A provision of the ordinance is to the effect that it shall be unlawful for any person to operate a jitney bus on the streets "unless said person shall have had at least thirty days' experience in the operation of an automobile in the city and county of San Francisco," and other provisions considered in connection with this may reasonably be construed as providing that the police commission shall not grant a permit to operate a jitney in the absence of such experience on the part of the operator. These provisions are assailed as unwarrantably interfering with the right of a person to pursue a lawful calling. If we assume their invalidity, it would not necessarily follow that the whole ordinance is void. But we do not think that they are invalid, for we cannot say that it is an unreasonable exercise of the police power in the interest of public safety to require that the operator of a vehicle of this character for the carriage of passengers on the public streets of a city like San Francisco should have the practical knowledge of the streets and grades of the city with reference to the use of automobiles thereon that it may reasonably be assumed can be acquired only by operating such a vehicle thereon. In view of the difference in the facts we do not consider the case of Smith v. State of Texas, 233 U.S. 630, [Ann. Cas. 1915D, 420, L.R.A. 1915D, 677, 58 L. Ed. 1129, 34 Sup. Ct. Rep. 681], as at all in point. As to the correctness of the principles enunciated in the opinion in that case there can be, of course, no dispute.

An examination of the ordinance discloses to us nothing that would warrant us in holding the ordinance as a whole to be invalid. We say "as a whole," for we are not called upon in this proceeding to do more than to determine, if the ordinance be a valid enactment at all, whether the particular provision that petitioner is charged with violating, viz.: section 4, is valid. We are not here concerned, for instance, with any question as to the validity of the provisions relative to the forfeiture of any permit granted. No attempt has been made to take away any permit from petitioner, and he is now in no way affected by any of these provisions. If invalid for any reason, which we must not be understood as conceding, they simply fall without affecting any other part of the ordinance.

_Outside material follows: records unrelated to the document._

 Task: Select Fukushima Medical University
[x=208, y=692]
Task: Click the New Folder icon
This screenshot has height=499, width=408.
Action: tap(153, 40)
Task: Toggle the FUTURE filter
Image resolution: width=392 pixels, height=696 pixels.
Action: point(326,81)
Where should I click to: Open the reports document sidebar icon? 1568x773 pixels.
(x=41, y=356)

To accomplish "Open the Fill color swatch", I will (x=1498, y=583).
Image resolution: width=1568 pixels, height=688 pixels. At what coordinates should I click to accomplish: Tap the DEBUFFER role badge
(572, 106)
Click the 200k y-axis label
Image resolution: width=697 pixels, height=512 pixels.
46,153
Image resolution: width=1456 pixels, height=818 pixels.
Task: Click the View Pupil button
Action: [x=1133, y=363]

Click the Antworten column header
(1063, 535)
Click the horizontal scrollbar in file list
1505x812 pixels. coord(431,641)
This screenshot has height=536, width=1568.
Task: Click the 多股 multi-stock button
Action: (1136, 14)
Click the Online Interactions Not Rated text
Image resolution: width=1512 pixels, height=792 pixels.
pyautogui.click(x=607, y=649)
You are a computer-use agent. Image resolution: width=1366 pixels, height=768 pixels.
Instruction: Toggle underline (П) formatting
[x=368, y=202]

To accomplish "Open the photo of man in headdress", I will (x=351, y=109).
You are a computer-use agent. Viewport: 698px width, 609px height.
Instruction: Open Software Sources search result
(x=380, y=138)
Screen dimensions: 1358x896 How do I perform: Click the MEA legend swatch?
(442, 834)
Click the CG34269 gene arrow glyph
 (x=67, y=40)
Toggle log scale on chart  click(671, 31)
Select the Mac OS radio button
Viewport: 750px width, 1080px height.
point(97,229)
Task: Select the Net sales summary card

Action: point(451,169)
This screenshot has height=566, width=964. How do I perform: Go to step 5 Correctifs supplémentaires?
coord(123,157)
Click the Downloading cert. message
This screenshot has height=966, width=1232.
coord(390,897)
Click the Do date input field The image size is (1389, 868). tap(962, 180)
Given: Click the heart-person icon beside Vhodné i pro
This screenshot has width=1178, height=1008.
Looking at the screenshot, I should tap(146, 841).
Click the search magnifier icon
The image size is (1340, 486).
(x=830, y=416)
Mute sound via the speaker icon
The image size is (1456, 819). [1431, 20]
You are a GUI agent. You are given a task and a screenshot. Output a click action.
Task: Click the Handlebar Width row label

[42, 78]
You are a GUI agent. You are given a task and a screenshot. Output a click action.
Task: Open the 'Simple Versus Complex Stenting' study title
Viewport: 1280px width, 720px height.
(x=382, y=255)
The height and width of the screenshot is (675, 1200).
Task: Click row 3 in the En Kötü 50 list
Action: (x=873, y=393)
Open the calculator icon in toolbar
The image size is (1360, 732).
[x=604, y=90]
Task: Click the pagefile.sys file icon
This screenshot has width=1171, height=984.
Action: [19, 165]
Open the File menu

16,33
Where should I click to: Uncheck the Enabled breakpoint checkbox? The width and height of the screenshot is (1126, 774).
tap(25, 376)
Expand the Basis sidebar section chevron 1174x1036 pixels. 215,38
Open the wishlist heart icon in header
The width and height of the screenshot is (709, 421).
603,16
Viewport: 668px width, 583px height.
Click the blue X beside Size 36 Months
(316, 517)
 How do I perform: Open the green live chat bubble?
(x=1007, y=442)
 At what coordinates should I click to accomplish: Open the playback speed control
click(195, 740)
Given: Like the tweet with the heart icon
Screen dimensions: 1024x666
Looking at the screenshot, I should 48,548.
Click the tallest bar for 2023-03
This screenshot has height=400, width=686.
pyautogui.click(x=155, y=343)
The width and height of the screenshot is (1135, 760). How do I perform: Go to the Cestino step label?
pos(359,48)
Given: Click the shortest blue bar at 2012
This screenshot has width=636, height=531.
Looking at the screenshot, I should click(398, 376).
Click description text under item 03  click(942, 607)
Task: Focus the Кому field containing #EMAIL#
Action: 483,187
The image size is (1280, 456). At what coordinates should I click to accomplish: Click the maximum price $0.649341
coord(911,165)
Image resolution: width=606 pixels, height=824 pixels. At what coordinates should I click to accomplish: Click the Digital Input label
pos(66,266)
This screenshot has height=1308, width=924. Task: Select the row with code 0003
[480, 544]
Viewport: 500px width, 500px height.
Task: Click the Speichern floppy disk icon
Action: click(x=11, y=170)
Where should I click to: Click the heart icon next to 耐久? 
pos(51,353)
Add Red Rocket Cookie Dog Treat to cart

We come now to the particular provision of the ordinance for an alleged violation of which petitioner is held, viz.: section 4. It is substantially provided therein that "in order to insure the safety of the public," it shall be unlawful for any person to operate a jitney bus, unless there is given and in force either: 1. A bond of the owner or lessee of said jitney bus with a responsible surety company or association authorized to do business under the laws of the state of California, in the sum of ten thousand dollars, conditioned that the owner or lessee of "said jitney bus" "will pay all loss or damage that may result to any person or property from the negligent operation of or defective construction of said jitney bus, or which may arise or result from any violation of any of the provisions of this ordinance or the laws of the state of California"; or 2. A policy of insurance in a company authorized to do business in the state of California, with a total liability of ten thousand dollars, insuring said owner or lessee against loss by reason of damage that may result to any person or persons or property from the operation of said jitney bus, which policy shall guarantee payment, within the limits prescribed, viz.: an aggregate liability of ten thousand dollars, and a limitation of five thousand dollars for any one person killed or injured and one of one thousand dollars for the injury or destruction of any property, of any final judgment rendered against said owner or lessee. Other provisions are immaterial here.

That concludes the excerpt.